COLLEGE students often tweak the nose of ``the establishment'' by welcoming views most Americans find repugnant. This happened last fall when Khalid Abdul Muhammad, the Nation of Islam's No. 2 man behind controversial Minister Louis Farrakhan, spoke at New Jersey's Kean College....

He bemoaned that history condemns the Holocaust, ``but don't nobody ever ask what did they do to Hitler?... a German, in his own country, would almost have to go to a Jew to get money. They had undermined the very fabric of the society.''...

Amazingly, this doctrine for genocide drew cheers from the black Kean College audience. However, it's gratifying to report that won't happen at Atlanta's Emory University. The Black Law Students Association has pointedly withdrawn an invitation to Muhammad to speak there. Let's hope other student groups, whatever their color, follow suit.... Black hatemongers must be treated with the same contempt as white hatemongers. You don't see many Ku Klux Klan leaders being invited to address college audiences, much less getting cheered.

- The Augusta (Ga.) Chronicle Welfare dependency

AMERICANS are facing a bona fide crisis these days - but it's not the one President Clinton and his administration keep telling us about. Much as they would have us believe that the health-care cost spiral (which is slowing) and a gap in health coverage merit a radical redesign of an essentially sound system, society is crumbling under the weight of the welfare state.

Welfare is subsidizing illegitimacy and holding neither biological parent answerable. That phenomenon, more than anything else, is turning more and more young men into unguided missiles, bent on lives of crime. It is turning more and more young women into largely uneducated and unemployable welfare mothers-in-waiting. Mr. Clinton's real work lies in ending ... welfare dependency.
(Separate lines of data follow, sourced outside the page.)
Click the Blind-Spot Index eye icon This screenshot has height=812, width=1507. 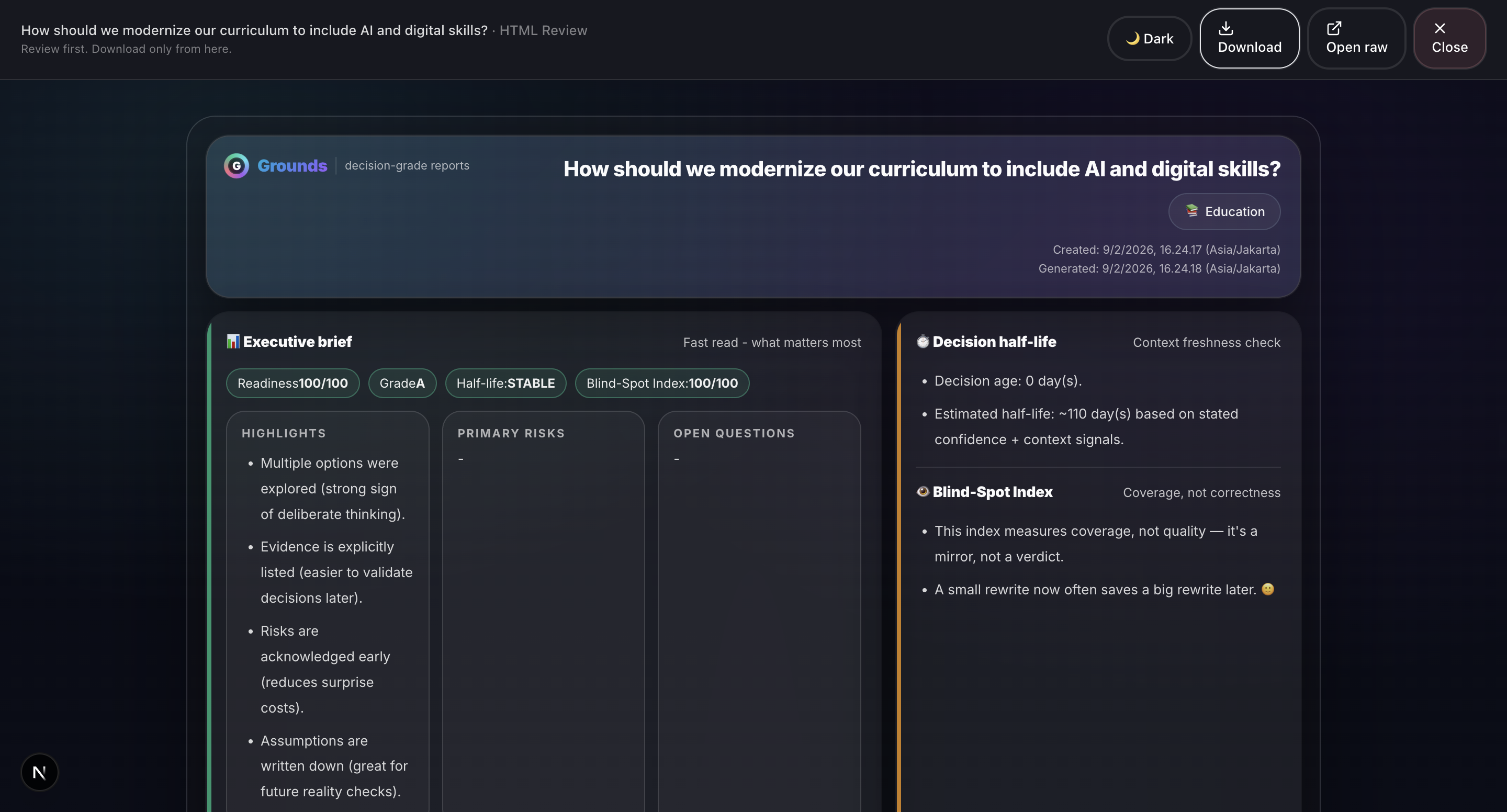923,491
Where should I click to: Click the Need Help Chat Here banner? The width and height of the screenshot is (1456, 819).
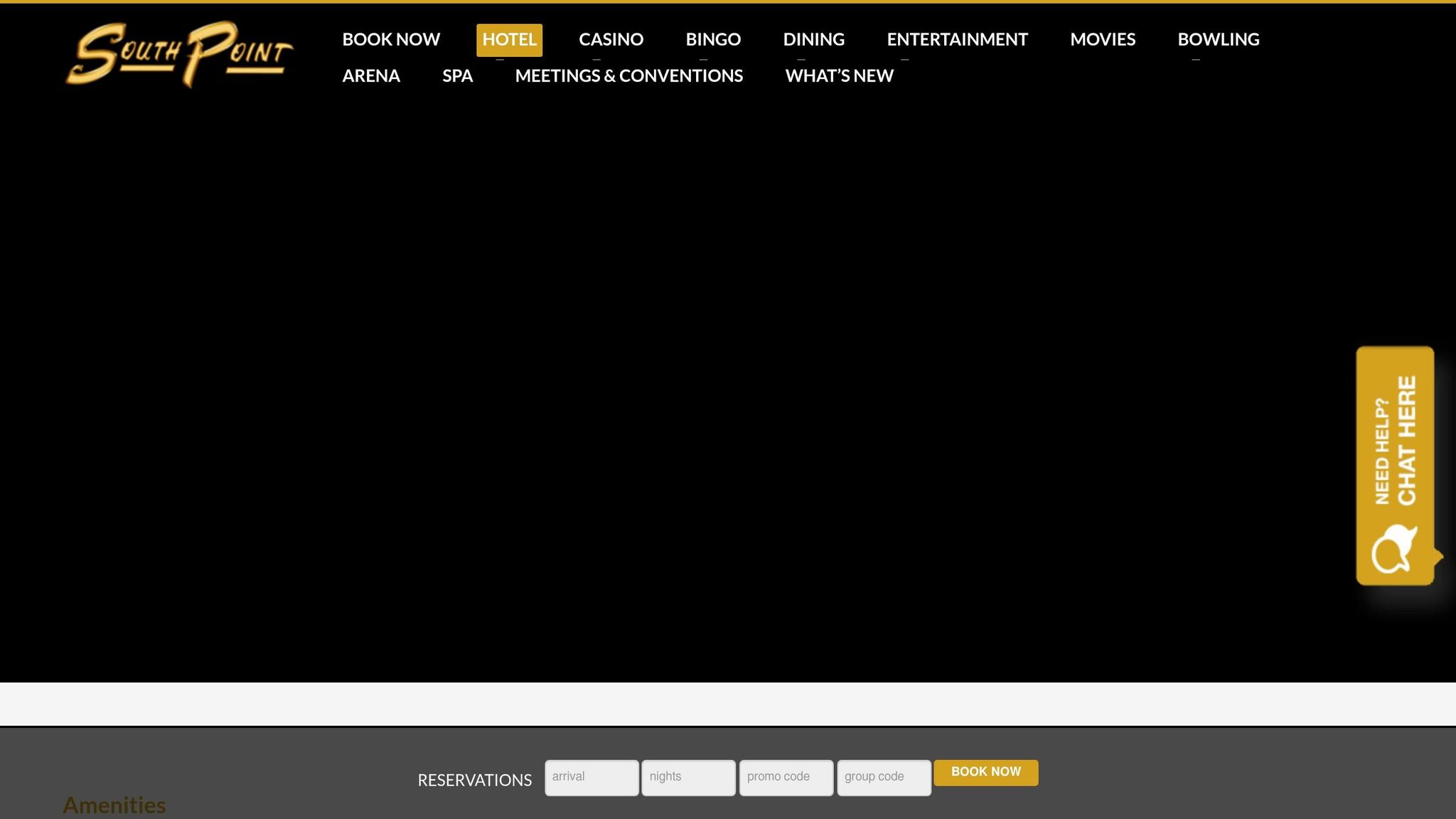click(x=1396, y=441)
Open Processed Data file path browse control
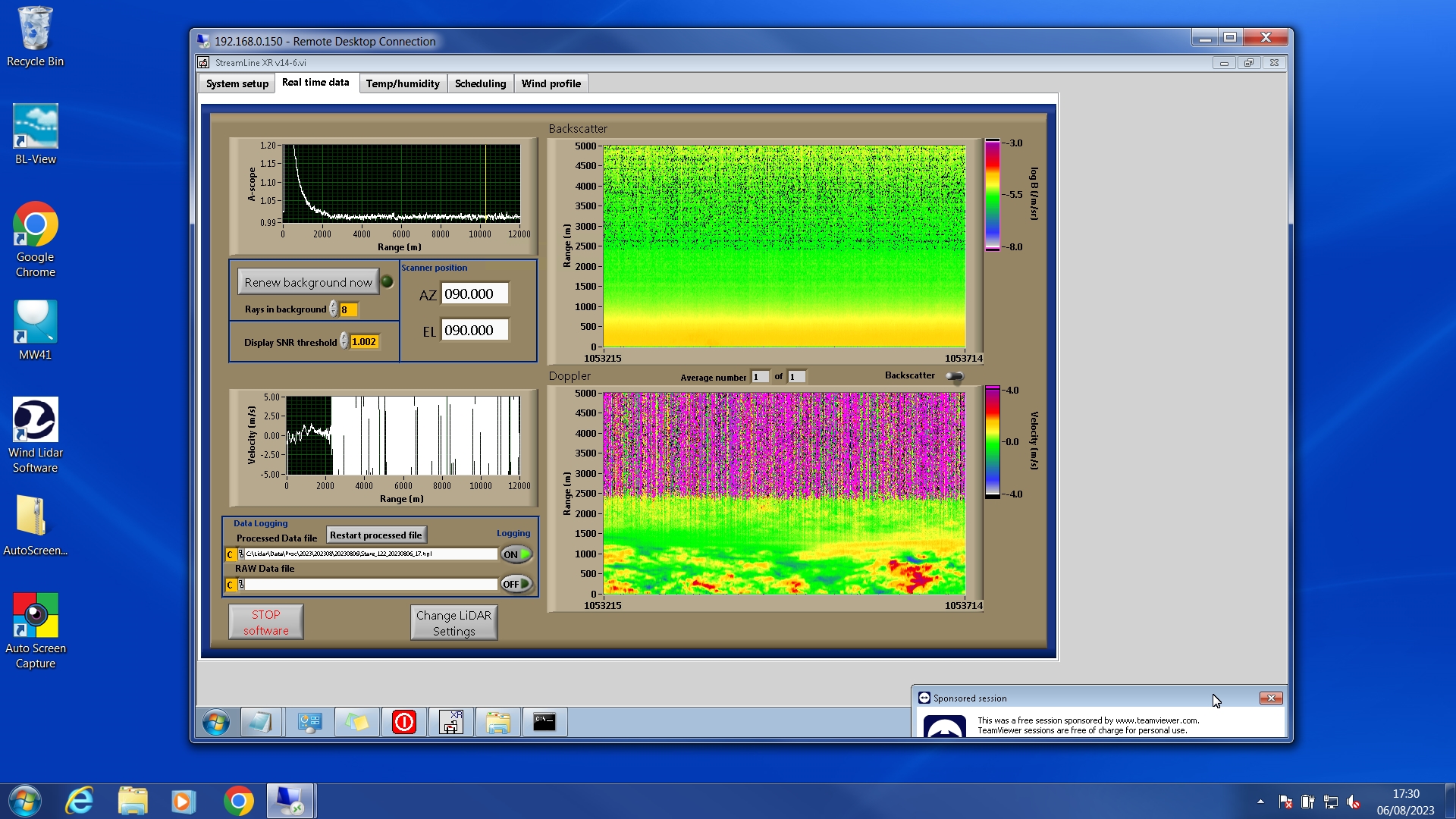The image size is (1456, 819). point(242,554)
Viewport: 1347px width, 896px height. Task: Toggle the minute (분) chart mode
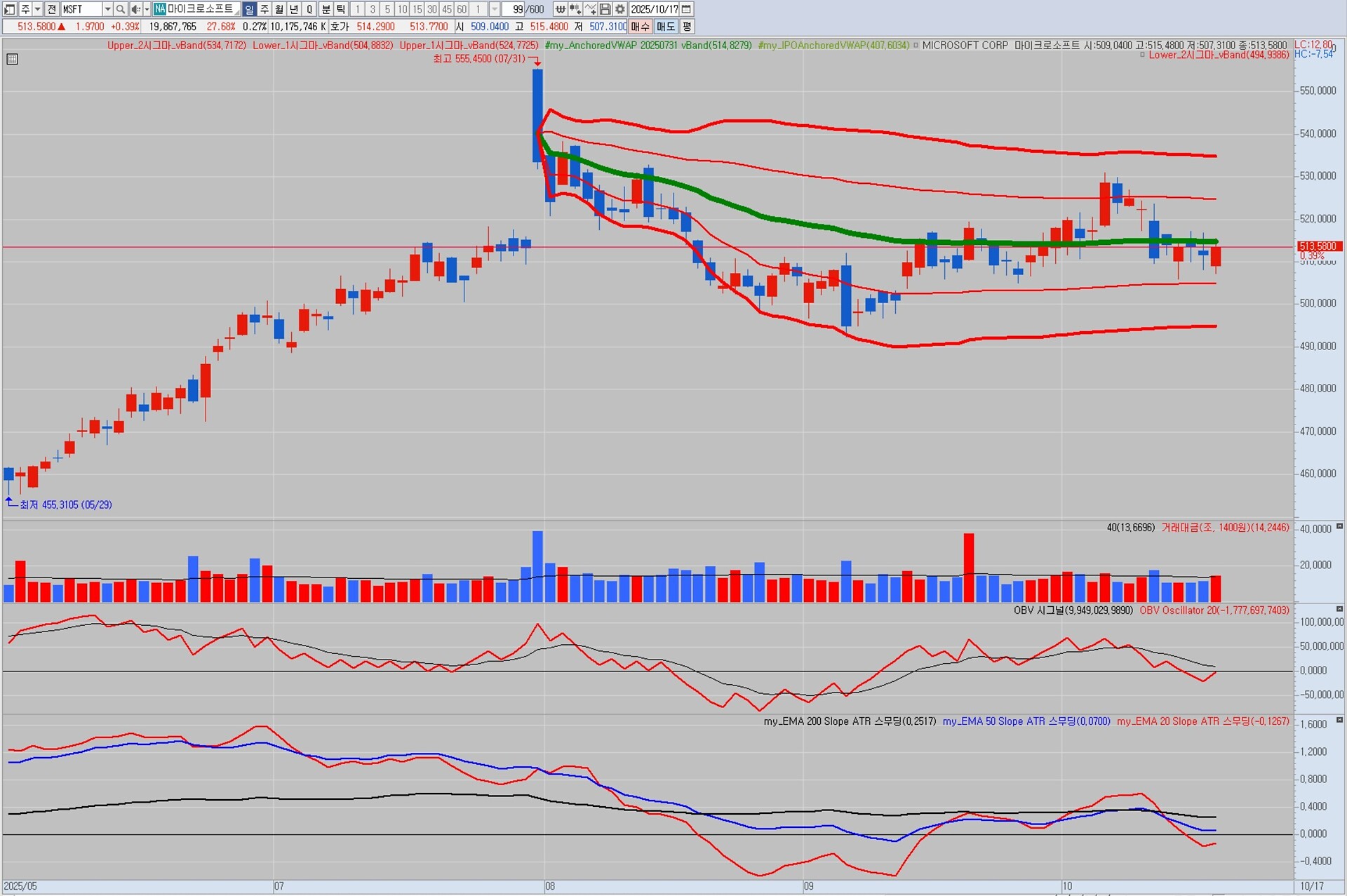tap(326, 9)
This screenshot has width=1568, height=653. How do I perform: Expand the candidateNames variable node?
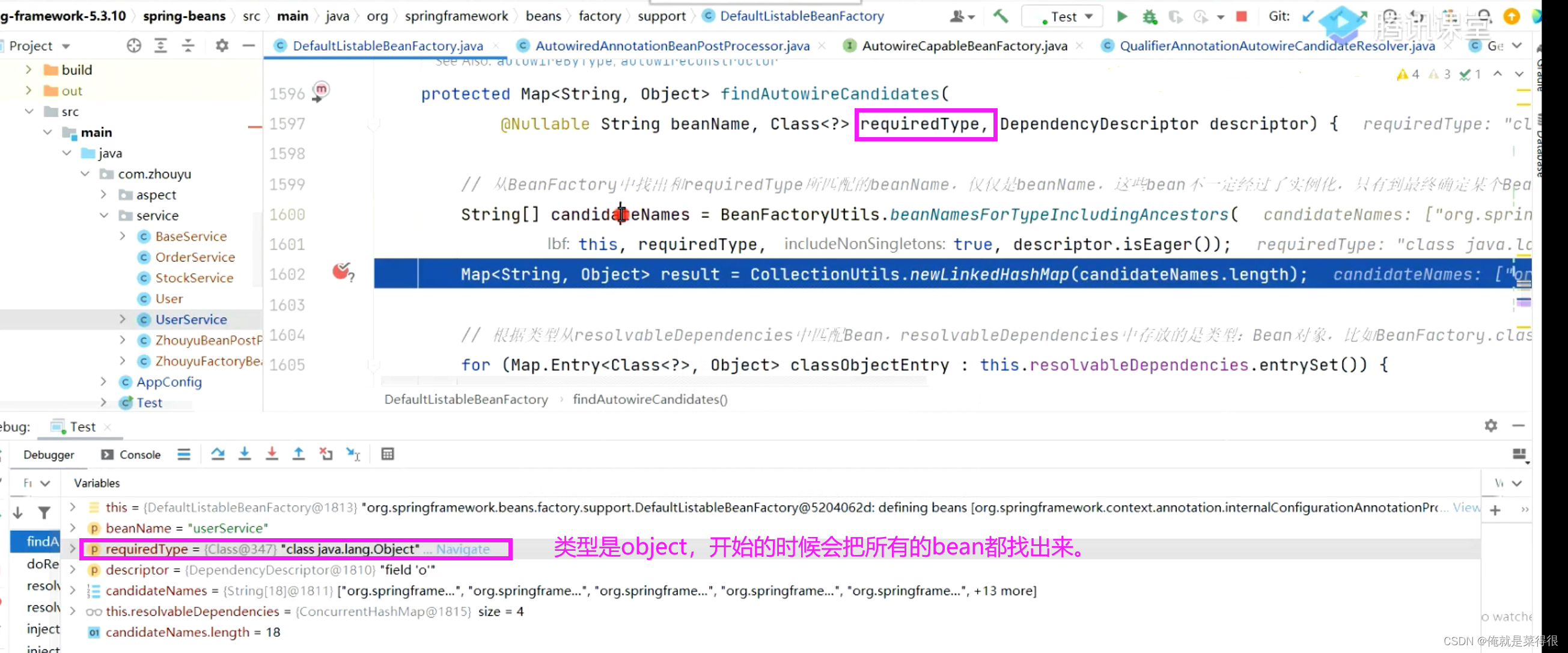pos(73,590)
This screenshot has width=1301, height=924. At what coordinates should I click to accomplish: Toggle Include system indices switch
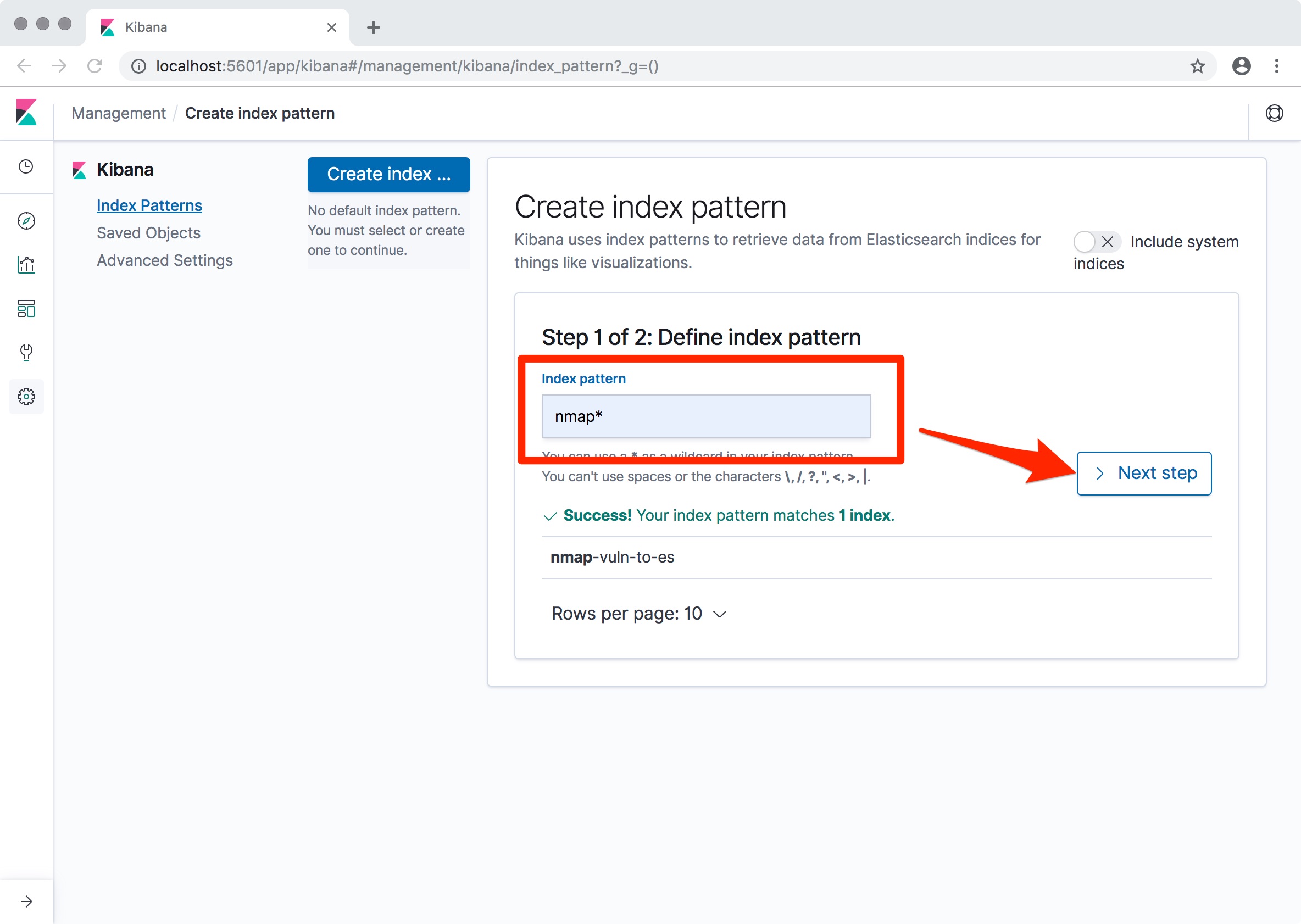(1096, 242)
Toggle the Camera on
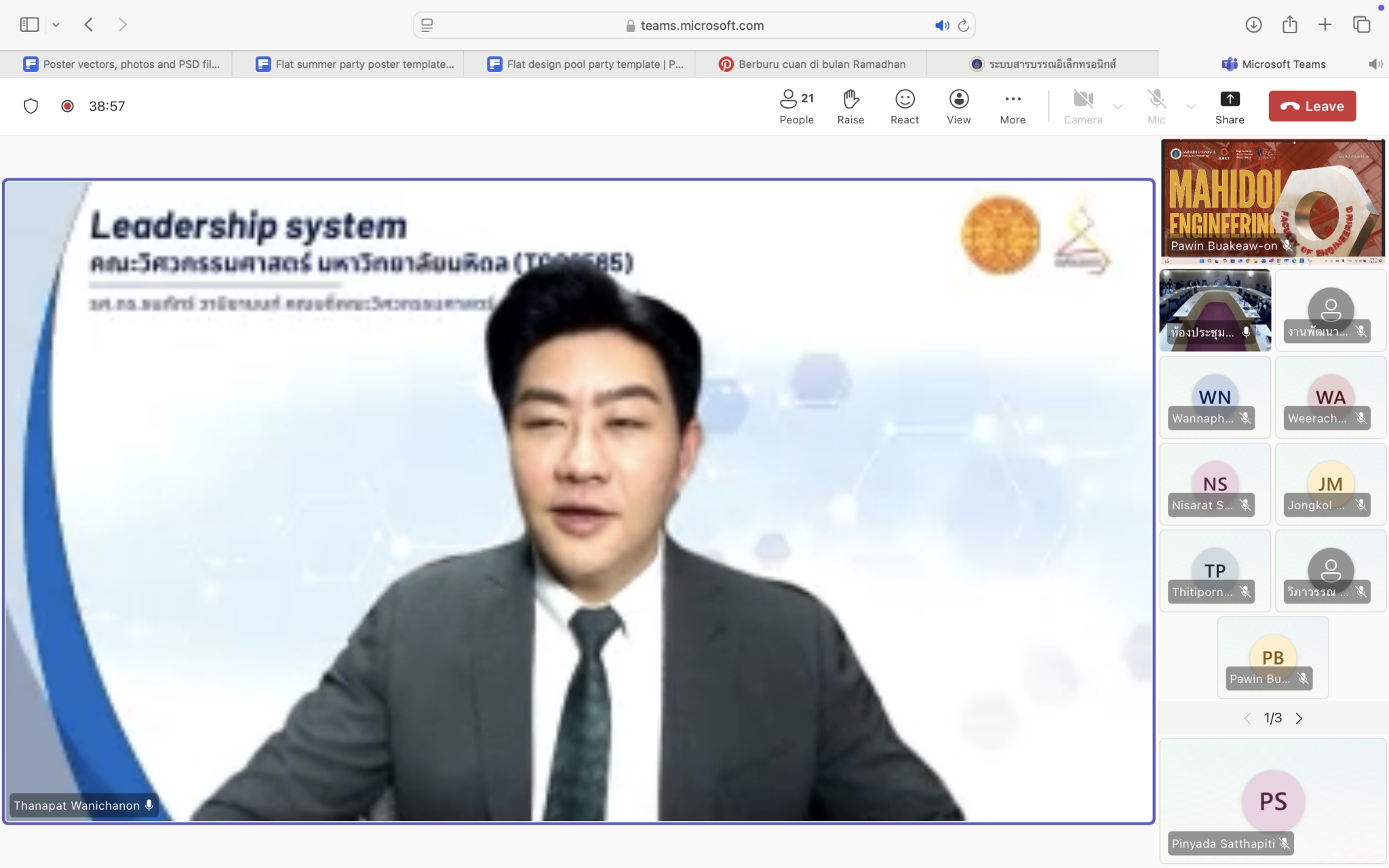The width and height of the screenshot is (1389, 868). pos(1082,106)
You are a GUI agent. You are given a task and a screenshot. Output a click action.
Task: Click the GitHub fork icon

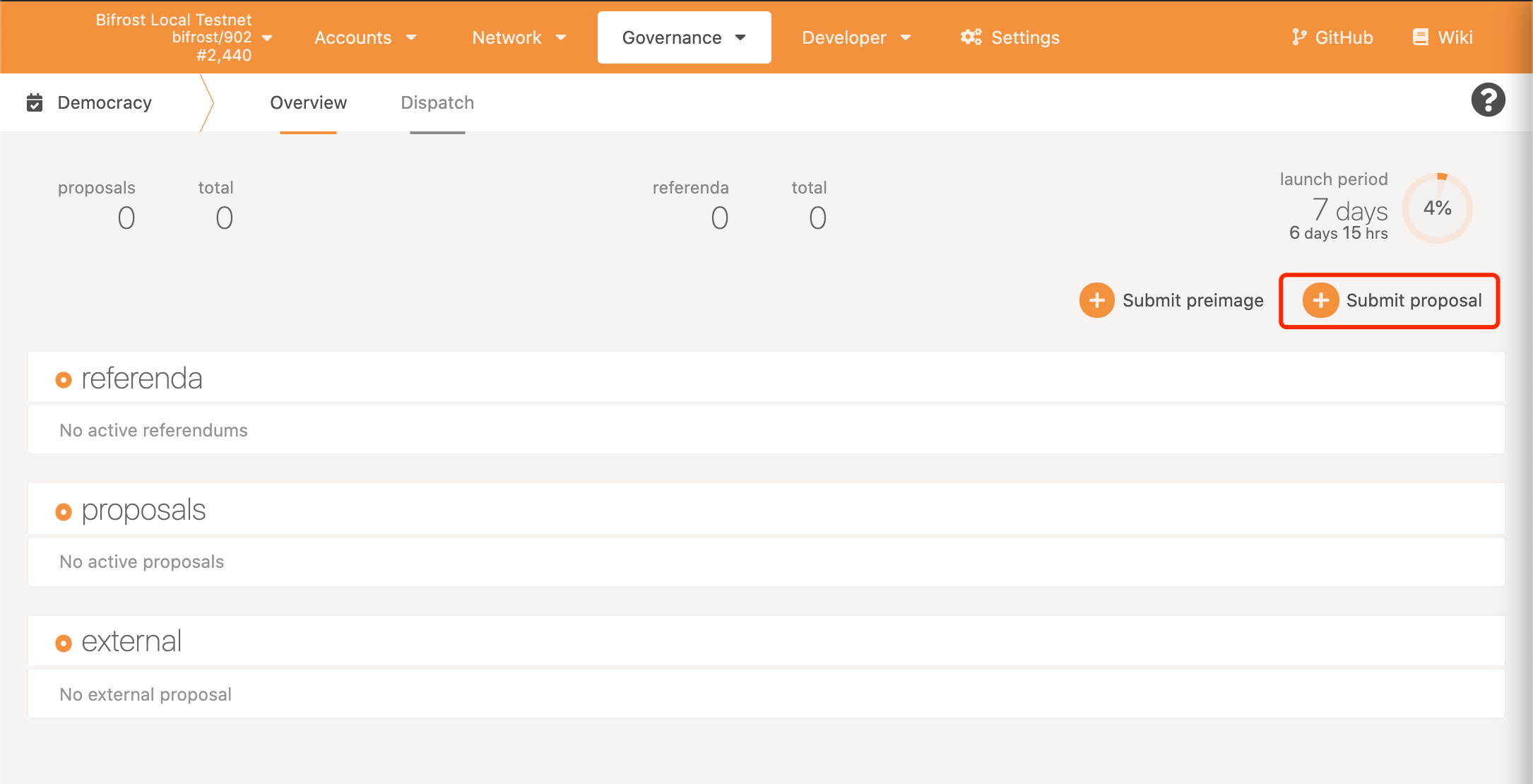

Instead, he would squander his time and our money on fixing a health care system that isn't broken.

- Clovis (N.M.) News Journal Clinton's tough talk

PRESIDENT Clinton's endorsement of the ``three strikes and you're out'' provision of the Senate's crime bill in his State of the Union message is a master stroke. For by doing so he has deprived Republican opponents of ammunition they might have used to paint him as soft on violent crime....

Mr. Clinton is proving an enigma. One minute he dazzles with his motivation, youth, and grasp of issues. The next he seems a shifty amateur whose personal integrity is being daily called into question. His address ... should go a long way to redressing the balance - especially with the marked improvement in the US economy since he took over.

- Gulf Daily News, Manama, Bahrain US embargo: not the way to help Cuba

IF the United States can resolve its differences with [Vietnam], a country with which it was at war two decades ago, it seems strange that the normalizing of relations with Cuba is hardly discussed in Washington....

Those parts of the [US] embargo [against Cuba] that deal with communications should be ended - allowing the Cuban people to gain some sense of what is going on in the outside world. Restrictions covering basic food and medicines should be lifted - helping to deprive Fidel Castro Ruz of the charge that the US is either trying to starve Cuba or leave it without the ability to tackle disease. Then Washington should make it clear that - if Cuba complies with the economic conditions for joining the International Monetary Fund and the World Bank - it will not object to Cuban membership of those two institutions. This would provide incentive to change economic policies: political changes in Cuba's overarching state are then almost bound to follow.